> [REQUIRED TASK]:
Continue the passage on the opening scene of Titus Andronicus, picking up after the quoted speech of Marcus Andronicus.

> [DOCUMENT]:
Titus Andronicus begins with the looming threat of a three-way civil war. Saturninus and Bassianus, the two sons of the recently deceased emperor, enter with separate appeals to their supporters. The first words of the play place Saturninus very much at the head of the aristocracy: “Noble patricians, patrons of my right, / Defend the justice of my cause with arms.”1 His claim to the throne relies on primogeniture. Bassianus, on the other hand, bases his on “desert in pure election” (1.1.16). He too is prepared to fight. The situation becomes even more complex when Marcus Andronicus arrives in his capacity as Tribune of the People:

Princes, that strive by factions and by friends Ambitiously for rule and empery, Know that the people of Rome, for whom we stand A special party, have by common voice In election for the Roman empery Chosen Andronicus, surnamed Pius For many good and great deserts to Rome.

(1.1.18–24)

> [RECORDED DATA]:
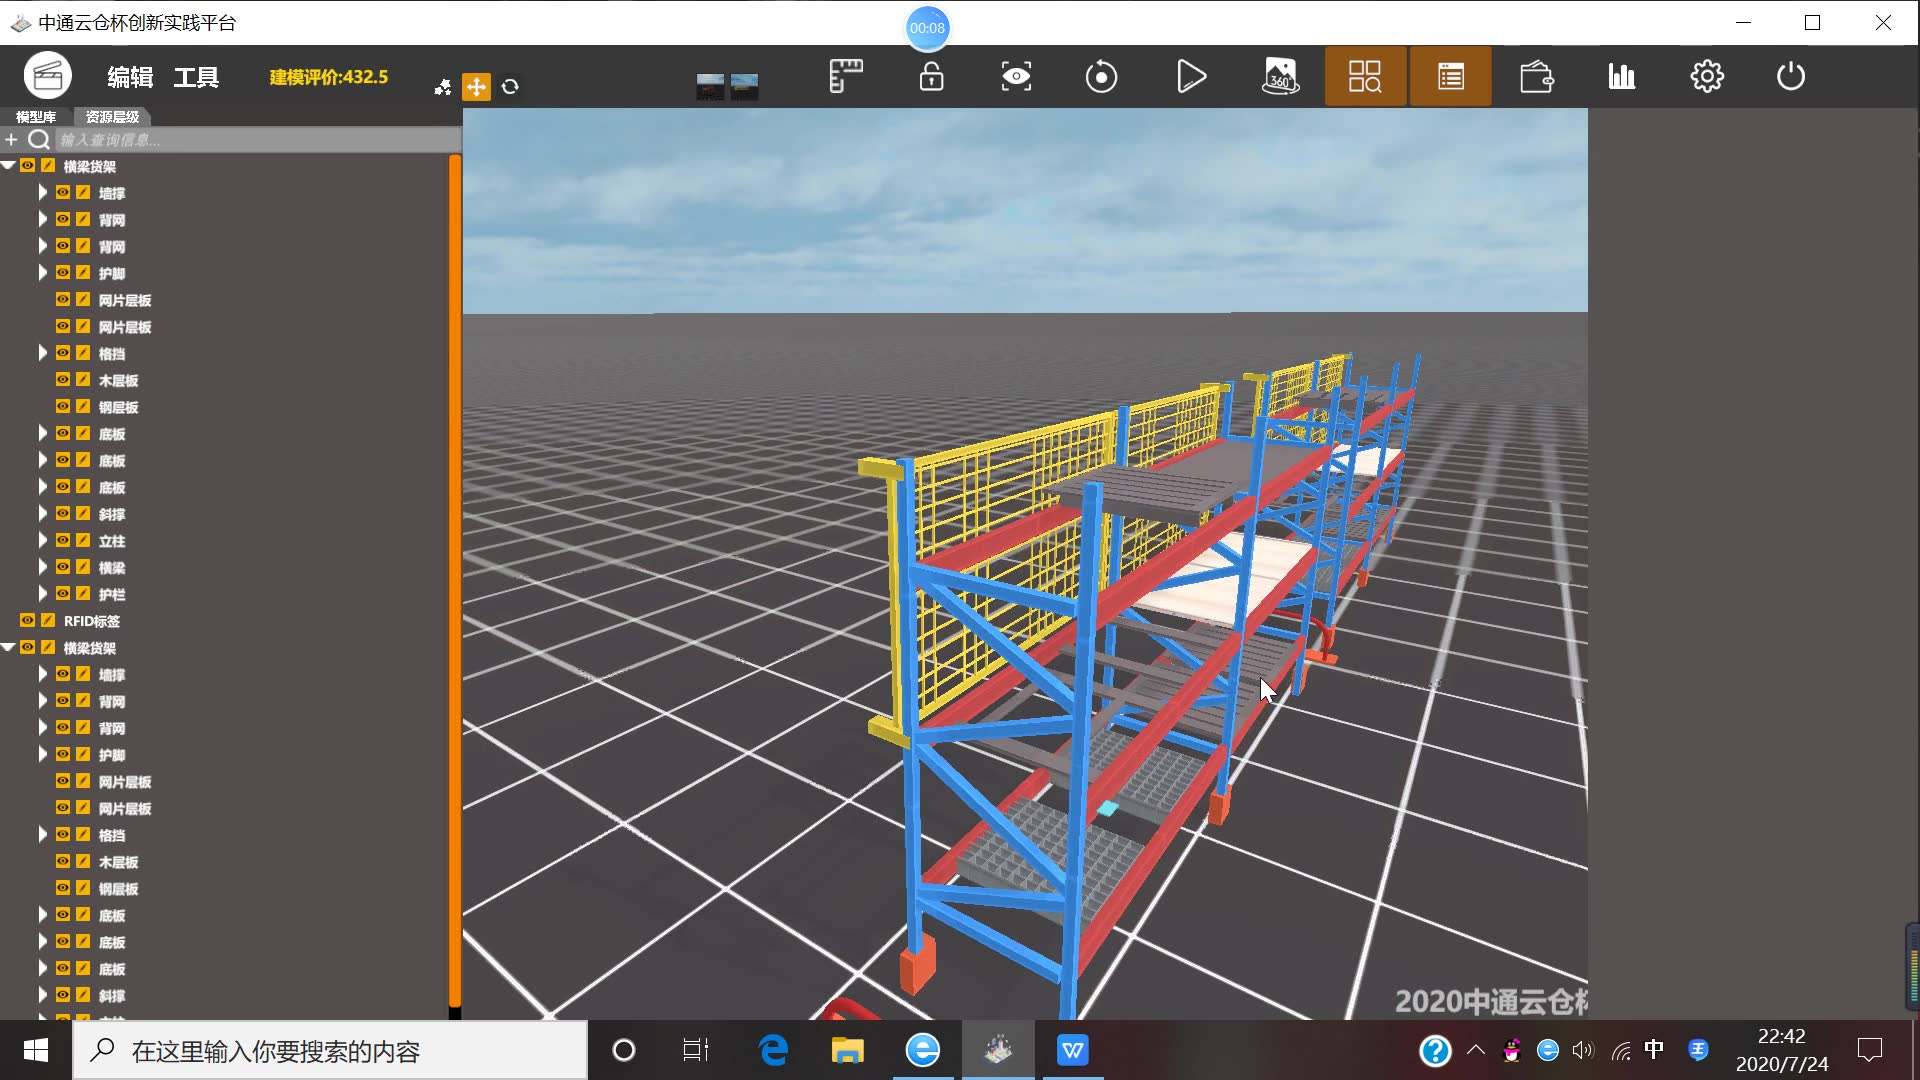Screen dimensions: 1920x1080
Task: Select the second skybox thumbnail
Action: (745, 87)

> [OUTPUT FOR THIS EXERCISE]:
Marcus’s use of “election” should be understood as “choice” rather than an elective process as such, and the implications are clear. The beginning of the play displays the crucial faultlines that lie at the heart of the middle imperial Roman state: internecine dynastic struggle and class division.2 The use of separate entrances plus the positioning of Marcus above the stage emblematizes the splits in the state. The crisis is further exacerbated with [End Page 27] the arrival of Titus as a conquering general, fresh with royal captives from his latest bloody campaign against the Goths: Tamora, the queen, and her three sons, together with Aaron, Tamora’s Moorish servant. Despite the rather hazy history here, Shakespeare manages very quickly to establish a series of set pieces that function as vignettes of Roman politics. Crucially, this context of constantly simmering civil tension is set up before Tamora pleads unsuccessfully with Titus for the life of her eldest son Alarbus.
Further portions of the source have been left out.